→ **Dataset entries**:

● ● ● ● ● ● ●

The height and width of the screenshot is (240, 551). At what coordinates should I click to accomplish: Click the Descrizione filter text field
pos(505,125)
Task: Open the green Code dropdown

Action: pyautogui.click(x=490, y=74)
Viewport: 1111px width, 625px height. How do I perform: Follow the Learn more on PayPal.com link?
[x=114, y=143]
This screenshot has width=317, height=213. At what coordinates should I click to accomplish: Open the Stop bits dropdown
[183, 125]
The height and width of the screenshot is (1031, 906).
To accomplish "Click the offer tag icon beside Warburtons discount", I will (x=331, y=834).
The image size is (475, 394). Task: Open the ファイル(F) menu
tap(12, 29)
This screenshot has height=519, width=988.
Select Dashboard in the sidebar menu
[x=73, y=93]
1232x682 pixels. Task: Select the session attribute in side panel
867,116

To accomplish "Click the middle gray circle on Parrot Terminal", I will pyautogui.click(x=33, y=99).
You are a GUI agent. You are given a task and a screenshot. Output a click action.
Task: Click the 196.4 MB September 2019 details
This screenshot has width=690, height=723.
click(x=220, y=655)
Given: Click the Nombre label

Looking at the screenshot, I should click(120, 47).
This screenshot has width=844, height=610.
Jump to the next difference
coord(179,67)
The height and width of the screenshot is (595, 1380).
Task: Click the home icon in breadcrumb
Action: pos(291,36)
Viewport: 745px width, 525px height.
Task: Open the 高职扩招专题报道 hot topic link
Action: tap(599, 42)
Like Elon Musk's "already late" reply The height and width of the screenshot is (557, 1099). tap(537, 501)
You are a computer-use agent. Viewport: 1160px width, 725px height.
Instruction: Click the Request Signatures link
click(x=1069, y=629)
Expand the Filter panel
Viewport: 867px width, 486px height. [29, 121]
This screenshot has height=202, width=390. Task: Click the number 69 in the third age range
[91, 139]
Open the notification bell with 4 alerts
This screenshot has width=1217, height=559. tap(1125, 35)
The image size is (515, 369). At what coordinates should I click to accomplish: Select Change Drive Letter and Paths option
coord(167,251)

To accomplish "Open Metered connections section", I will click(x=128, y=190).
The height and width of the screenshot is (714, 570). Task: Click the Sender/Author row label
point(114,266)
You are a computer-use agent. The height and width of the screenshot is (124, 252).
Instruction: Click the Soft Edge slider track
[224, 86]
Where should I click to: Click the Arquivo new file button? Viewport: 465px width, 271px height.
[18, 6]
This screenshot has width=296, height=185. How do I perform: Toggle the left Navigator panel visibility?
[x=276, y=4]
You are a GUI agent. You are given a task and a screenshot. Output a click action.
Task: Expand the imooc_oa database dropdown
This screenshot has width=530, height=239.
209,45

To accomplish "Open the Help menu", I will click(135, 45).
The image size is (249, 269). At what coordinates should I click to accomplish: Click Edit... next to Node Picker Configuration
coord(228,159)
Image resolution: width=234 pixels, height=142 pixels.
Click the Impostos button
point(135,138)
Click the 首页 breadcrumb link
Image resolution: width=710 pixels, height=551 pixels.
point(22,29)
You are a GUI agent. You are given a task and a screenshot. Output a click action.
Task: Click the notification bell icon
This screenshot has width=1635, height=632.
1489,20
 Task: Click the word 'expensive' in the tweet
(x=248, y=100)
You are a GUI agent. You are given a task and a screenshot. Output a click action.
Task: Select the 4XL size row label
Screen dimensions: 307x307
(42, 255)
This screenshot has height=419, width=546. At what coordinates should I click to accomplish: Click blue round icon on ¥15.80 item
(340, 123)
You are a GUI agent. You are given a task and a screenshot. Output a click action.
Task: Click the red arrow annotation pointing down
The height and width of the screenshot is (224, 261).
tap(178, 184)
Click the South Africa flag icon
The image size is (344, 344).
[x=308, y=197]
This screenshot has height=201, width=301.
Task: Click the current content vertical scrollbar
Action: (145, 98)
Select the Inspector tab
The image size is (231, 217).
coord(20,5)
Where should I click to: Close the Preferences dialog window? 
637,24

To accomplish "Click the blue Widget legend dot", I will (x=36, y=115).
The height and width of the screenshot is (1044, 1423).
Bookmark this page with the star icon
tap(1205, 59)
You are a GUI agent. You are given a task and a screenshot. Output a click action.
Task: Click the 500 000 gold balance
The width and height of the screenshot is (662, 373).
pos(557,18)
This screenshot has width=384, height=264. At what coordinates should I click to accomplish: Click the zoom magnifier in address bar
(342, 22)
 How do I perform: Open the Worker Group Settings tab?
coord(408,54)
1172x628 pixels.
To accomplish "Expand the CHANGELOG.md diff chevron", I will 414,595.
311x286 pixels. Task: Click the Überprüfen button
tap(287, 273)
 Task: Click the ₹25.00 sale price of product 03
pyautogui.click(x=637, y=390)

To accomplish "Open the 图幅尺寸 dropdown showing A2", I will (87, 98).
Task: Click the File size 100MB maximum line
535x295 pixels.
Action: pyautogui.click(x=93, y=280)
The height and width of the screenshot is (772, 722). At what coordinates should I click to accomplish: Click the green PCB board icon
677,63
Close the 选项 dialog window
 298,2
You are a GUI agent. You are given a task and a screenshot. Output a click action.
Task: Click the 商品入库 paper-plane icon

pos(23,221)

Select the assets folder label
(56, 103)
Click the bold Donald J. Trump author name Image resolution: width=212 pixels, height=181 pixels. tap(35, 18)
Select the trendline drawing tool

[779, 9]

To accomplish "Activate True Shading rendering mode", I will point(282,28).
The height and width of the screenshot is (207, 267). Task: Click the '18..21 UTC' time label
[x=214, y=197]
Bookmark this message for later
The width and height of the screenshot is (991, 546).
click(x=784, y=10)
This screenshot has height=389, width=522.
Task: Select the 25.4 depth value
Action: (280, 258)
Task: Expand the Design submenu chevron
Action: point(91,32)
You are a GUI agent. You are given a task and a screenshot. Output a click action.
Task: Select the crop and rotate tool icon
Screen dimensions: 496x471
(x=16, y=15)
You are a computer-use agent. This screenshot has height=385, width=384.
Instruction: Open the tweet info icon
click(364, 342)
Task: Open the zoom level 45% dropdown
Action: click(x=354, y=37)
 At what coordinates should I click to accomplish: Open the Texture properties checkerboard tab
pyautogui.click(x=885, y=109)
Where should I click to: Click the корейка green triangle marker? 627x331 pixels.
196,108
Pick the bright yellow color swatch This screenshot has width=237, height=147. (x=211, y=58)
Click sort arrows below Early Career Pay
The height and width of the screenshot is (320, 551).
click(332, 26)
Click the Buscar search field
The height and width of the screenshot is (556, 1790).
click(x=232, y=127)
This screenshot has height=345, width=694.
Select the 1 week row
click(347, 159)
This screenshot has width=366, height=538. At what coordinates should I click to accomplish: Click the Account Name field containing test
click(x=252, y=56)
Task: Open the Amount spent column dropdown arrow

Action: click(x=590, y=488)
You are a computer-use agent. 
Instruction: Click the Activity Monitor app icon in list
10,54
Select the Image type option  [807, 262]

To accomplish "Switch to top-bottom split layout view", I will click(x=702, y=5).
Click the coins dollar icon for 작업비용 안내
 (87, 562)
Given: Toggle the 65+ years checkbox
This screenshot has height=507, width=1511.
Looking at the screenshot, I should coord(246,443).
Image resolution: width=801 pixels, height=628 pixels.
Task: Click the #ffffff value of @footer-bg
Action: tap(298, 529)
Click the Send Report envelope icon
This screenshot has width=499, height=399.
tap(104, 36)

● ● ● ● ● ● ●

Repeat every record exactly as written, please.

→ **Problem solution**:
The height and width of the screenshot is (240, 551). At what coordinates should I click to accomplish: Click the Descrizione filter text field
pos(505,125)
Task: Open the green Code dropdown

Action: pyautogui.click(x=490, y=74)
Viewport: 1111px width, 625px height. How do I perform: Follow the Learn more on PayPal.com link?
[x=114, y=143]
This screenshot has width=317, height=213. At what coordinates should I click to accomplish: Open the Stop bits dropdown
[183, 125]
The height and width of the screenshot is (1031, 906).
To accomplish "Click the offer tag icon beside Warburtons discount", I will (x=331, y=834).
The image size is (475, 394). Task: Open the ファイル(F) menu
tap(12, 29)
This screenshot has height=519, width=988.
Select Dashboard in the sidebar menu
[x=73, y=93]
1232x682 pixels. Task: Select the session attribute in side panel
867,116

To accomplish "Click the middle gray circle on Parrot Terminal", I will pyautogui.click(x=33, y=99).
You are a GUI agent. You are given a task and a screenshot. Output a click action.
Task: Click the 196.4 MB September 2019 details
This screenshot has width=690, height=723.
click(x=220, y=655)
Given: Click the Nombre label

Looking at the screenshot, I should click(120, 47).
This screenshot has width=844, height=610.
Jump to the next difference
coord(179,67)
The height and width of the screenshot is (595, 1380).
Task: Click the home icon in breadcrumb
Action: pos(291,36)
Viewport: 745px width, 525px height.
Task: Open the 高职扩招专题报道 hot topic link
Action: tap(599, 42)
Like Elon Musk's "already late" reply The height and width of the screenshot is (557, 1099). tap(537, 501)
You are a computer-use agent. Viewport: 1160px width, 725px height.
Instruction: Click the Request Signatures link
click(x=1069, y=629)
Expand the Filter panel
Viewport: 867px width, 486px height. [29, 121]
This screenshot has height=202, width=390. Task: Click the number 69 in the third age range
[91, 139]
Open the notification bell with 4 alerts
This screenshot has width=1217, height=559. tap(1125, 35)
The image size is (515, 369). At what coordinates should I click to accomplish: Select Change Drive Letter and Paths option
coord(167,251)

To accomplish "Open Metered connections section", I will click(x=128, y=190).
The height and width of the screenshot is (714, 570). Task: Click the Sender/Author row label
point(114,266)
You are a computer-use agent. The height and width of the screenshot is (124, 252).
Instruction: Click the Soft Edge slider track
[224, 86]
Where should I click to: Click the Arquivo new file button? Viewport: 465px width, 271px height.
[18, 6]
This screenshot has width=296, height=185. How do I perform: Toggle the left Navigator panel visibility?
[x=276, y=4]
You are a GUI agent. You are given a task and a screenshot. Output a click action.
Task: Expand the imooc_oa database dropdown
This screenshot has width=530, height=239.
209,45

To accomplish "Open the Help menu", I will click(135, 45).
The image size is (249, 269). At what coordinates should I click to accomplish: Click Edit... next to Node Picker Configuration
coord(228,159)
Image resolution: width=234 pixels, height=142 pixels.
Click the Impostos button
point(135,138)
Click the 首页 breadcrumb link
Image resolution: width=710 pixels, height=551 pixels.
point(22,29)
You are a GUI agent. You are given a task and a screenshot. Output a click action.
Task: Click the notification bell icon
This screenshot has width=1635, height=632.
1489,20
 Task: Click the word 'expensive' in the tweet
(x=248, y=100)
You are a GUI agent. You are given a task and a screenshot. Output a click action.
Task: Select the 4XL size row label
Screen dimensions: 307x307
(42, 255)
This screenshot has height=419, width=546. At what coordinates should I click to accomplish: Click blue round icon on ¥15.80 item
(340, 123)
You are a GUI agent. You are given a task and a screenshot. Output a click action.
Task: Click the red arrow annotation pointing down
The height and width of the screenshot is (224, 261).
tap(178, 184)
Click the South Africa flag icon
The image size is (344, 344).
[x=308, y=197]
This screenshot has height=201, width=301.
Task: Click the current content vertical scrollbar
Action: (145, 98)
Select the Inspector tab
The image size is (231, 217).
coord(20,5)
Where should I click to: Close the Preferences dialog window? 
637,24

To accomplish "Click the blue Widget legend dot", I will (x=36, y=115).
The height and width of the screenshot is (1044, 1423).
Bookmark this page with the star icon
tap(1205, 59)
You are a GUI agent. You are given a task and a screenshot. Output a click action.
Task: Click the 500 000 gold balance
The width and height of the screenshot is (662, 373).
pos(557,18)
This screenshot has width=384, height=264. At what coordinates should I click to accomplish: Click the zoom magnifier in address bar
(342, 22)
 How do I perform: Open the Worker Group Settings tab?
coord(408,54)
1172x628 pixels.
To accomplish "Expand the CHANGELOG.md diff chevron", I will 414,595.
311x286 pixels. Task: Click the Überprüfen button
tap(287, 273)
 Task: Click the ₹25.00 sale price of product 03
pyautogui.click(x=637, y=390)

To accomplish "Open the 图幅尺寸 dropdown showing A2", I will (87, 98).
Task: Click the File size 100MB maximum line
535x295 pixels.
Action: pyautogui.click(x=93, y=280)
The height and width of the screenshot is (772, 722). At what coordinates should I click to accomplish: Click the green PCB board icon
677,63
Close the 选项 dialog window
 298,2
You are a GUI agent. You are given a task and a screenshot. Output a click action.
Task: Click the 商品入库 paper-plane icon

pos(23,221)

Select the assets folder label
(56, 103)
Click the bold Donald J. Trump author name Image resolution: width=212 pixels, height=181 pixels. tap(35, 18)
Select the trendline drawing tool

[779, 9]

To accomplish "Activate True Shading rendering mode", I will point(282,28).
The height and width of the screenshot is (207, 267). Task: Click the '18..21 UTC' time label
[x=214, y=197]
Bookmark this message for later
The width and height of the screenshot is (991, 546).
click(x=784, y=10)
This screenshot has height=389, width=522.
Task: Select the 25.4 depth value
Action: (280, 258)
Task: Expand the Design submenu chevron
Action: point(91,32)
You are a GUI agent. You are given a task and a screenshot. Output a click action.
Task: Select the crop and rotate tool icon
Screen dimensions: 496x471
(x=16, y=15)
You are a computer-use agent. This screenshot has height=385, width=384.
Instruction: Open the tweet info icon
click(364, 342)
Task: Open the zoom level 45% dropdown
Action: click(x=354, y=37)
 At what coordinates should I click to accomplish: Open the Texture properties checkerboard tab
pyautogui.click(x=885, y=109)
Where should I click to: Click the корейка green triangle marker? 627x331 pixels.
196,108
Pick the bright yellow color swatch This screenshot has width=237, height=147. (x=211, y=58)
Click sort arrows below Early Career Pay
The height and width of the screenshot is (320, 551).
click(332, 26)
Click the Buscar search field
The height and width of the screenshot is (556, 1790).
click(x=232, y=127)
This screenshot has height=345, width=694.
Select the 1 week row
click(347, 159)
This screenshot has width=366, height=538. At what coordinates should I click to accomplish: Click the Account Name field containing test
click(x=252, y=56)
Task: Open the Amount spent column dropdown arrow

Action: click(x=590, y=488)
You are a computer-use agent. 
Instruction: Click the Activity Monitor app icon in list
10,54
Select the Image type option  [807, 262]

To accomplish "Switch to top-bottom split layout view", I will click(x=702, y=5).
Click the coins dollar icon for 작업비용 안내
 (87, 562)
Given: Toggle the 65+ years checkbox
This screenshot has height=507, width=1511.
Looking at the screenshot, I should coord(246,443).
Image resolution: width=801 pixels, height=628 pixels.
Task: Click the #ffffff value of @footer-bg
Action: tap(298, 529)
Click the Send Report envelope icon
This screenshot has width=499, height=399.
tap(104, 36)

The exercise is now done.